Tuvieron dos hijas, Mónica y Erika. Mónica, desde pequeña, tenía una salud muy delicada, y a sus tres años enfermó gravemente. Una vez, la fiebre le subió tanto que el médico les dijo que fallecería. Con desesperación, buscaron otra opinión, y el nuevo doctor afirmó que había posibilidad de que sobreviva, pero que, si lo hacía, estaría toda la vida en cama. No obstante, un tercer médico les dijo que quizás existiera la posibilidad de que se recuperara. Michiko y Takemasa se aferraron a esa esperanza, regresaron a su hogar y oraron toda la noche. «Con ese amor de madre, yo pensaba “aunque yo muera, quiero que ella viva”. En la madrugada, Mónica repentinamente despertó y nos comenzó a hablar, como hacía normalmente. Se recuperó totalmente. Esa experiencia marcó mi vida».
Desde entonces, Michiko abrazó la fe en el budismo «y ahora no puedo pasar ni un día sin hacer daimoku», como expresa. Su hija Mónica no solo se recuperó, sino que se fortaleció y no volvió a enfermar. Creció como una niña enérgica, mientras cuidaba a su hermana, y actualmente se desafía como líder del movimiento por la paz de la Soka Gakkai de Oberá, siempre apoyando a los jóvenes y saliendo al encuentro con las personas que sufren. A su vez, se casó y tuvo tres hijos, que actualmente también se desafían cotidianamente en su fe.
A partir de la fe, los Ogawa pudieron construir familias realmente armoniosas, lo cual los llena de felicidad. Por otro lado, en Oberá se desafían en la práctica del daimoku y en transmitir a los valores del budismo a todas las personas a su alrededor. Todos son valorados en su comunidad por sus constantes esfuerzos en aportar a la felicidad de las personas. Recientemente, Takemasa, Michiko y sus dos hijas pudieron viajar a Japón, deseo que anhelaban desde hacía mucho tiempo, y juntos pudieron ir a la Sede del Gran Juramento del Kosen-rufu ubicado en Shinanomachi, Tokio.
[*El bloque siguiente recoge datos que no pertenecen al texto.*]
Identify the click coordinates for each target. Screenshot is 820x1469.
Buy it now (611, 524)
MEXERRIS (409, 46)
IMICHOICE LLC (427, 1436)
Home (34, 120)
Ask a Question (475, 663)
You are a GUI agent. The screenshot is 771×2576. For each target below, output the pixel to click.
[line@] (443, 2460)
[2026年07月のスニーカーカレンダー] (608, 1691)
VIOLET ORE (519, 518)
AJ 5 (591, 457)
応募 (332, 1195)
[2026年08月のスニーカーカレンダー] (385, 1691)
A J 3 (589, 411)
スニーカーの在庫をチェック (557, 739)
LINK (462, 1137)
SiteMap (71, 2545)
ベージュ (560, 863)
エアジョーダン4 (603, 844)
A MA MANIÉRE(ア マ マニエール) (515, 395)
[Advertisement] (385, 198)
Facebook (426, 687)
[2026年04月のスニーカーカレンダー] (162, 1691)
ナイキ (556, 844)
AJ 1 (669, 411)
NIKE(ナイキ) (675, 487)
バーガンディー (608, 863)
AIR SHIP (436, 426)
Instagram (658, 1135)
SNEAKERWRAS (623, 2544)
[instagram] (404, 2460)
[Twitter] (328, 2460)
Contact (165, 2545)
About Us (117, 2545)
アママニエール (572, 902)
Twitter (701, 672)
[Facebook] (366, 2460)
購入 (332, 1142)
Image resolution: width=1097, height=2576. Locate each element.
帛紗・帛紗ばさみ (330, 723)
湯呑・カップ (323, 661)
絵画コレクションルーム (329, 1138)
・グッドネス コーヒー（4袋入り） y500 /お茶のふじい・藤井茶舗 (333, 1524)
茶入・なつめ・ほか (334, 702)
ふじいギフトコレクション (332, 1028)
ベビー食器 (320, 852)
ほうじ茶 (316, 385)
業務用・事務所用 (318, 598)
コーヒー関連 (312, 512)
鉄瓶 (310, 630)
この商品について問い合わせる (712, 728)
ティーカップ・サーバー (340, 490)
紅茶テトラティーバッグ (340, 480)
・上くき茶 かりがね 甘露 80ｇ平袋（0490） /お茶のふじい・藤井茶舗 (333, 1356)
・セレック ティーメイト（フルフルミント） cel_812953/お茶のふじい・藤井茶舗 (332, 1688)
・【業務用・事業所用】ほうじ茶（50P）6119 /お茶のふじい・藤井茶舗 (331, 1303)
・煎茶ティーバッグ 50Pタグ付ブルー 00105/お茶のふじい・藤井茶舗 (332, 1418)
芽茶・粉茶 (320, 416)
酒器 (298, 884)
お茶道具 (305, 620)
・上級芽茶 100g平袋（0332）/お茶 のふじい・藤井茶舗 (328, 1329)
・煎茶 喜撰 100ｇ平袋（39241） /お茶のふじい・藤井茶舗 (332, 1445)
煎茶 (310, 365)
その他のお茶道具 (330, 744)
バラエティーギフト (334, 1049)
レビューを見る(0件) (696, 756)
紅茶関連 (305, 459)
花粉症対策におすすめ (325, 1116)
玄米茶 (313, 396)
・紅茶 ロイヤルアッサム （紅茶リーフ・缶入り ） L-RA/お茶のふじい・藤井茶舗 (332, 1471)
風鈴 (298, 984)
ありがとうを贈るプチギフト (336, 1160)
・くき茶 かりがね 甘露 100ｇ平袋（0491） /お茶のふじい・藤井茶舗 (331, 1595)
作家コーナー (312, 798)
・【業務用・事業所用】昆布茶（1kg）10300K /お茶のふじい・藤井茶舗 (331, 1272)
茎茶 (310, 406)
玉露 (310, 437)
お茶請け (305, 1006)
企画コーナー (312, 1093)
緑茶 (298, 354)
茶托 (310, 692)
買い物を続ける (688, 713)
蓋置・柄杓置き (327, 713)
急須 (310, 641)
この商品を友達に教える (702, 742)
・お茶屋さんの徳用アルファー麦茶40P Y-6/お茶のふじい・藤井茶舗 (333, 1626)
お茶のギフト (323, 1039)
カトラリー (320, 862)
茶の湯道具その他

Participantes de una reunión de diálogo de Oberá, realizada en una la casa de Mónica Ogawa. Su hijo Taiki dirige la ceremonia del gongyo.
«Lo importante es luchar hasta el final, ganar cada batalla en la vida. Los demás ven esto, las decisiones que tomamos… Todo alrededor se ve cómo es la vida de uno. Y esto es lo que genera el aliento genuino», dice Takemasa. «La vida no es fácil. Mantener la fe a lo largo del tiempo tampoco lo es. Pero si uno realiza esta práctica, poco a poco los beneficios comienzan a llegar. Por eso, es importante concretar los objetivos que uno se traza. Porque, aunque a veces sea difícil, la vida es siempre causa y efecto. Mucha gente quiere el efecto y el beneficio sin hacer la causa. Pero el verdadero beneficio viene después de continuar con los esfuerzos. Pero cuando uno persevera, puede ser feliz de verdad».
CITAS
1 Los escritos de Nichiren Daishonin, Tokio: Soka Gakkai, 2008, pág. 560.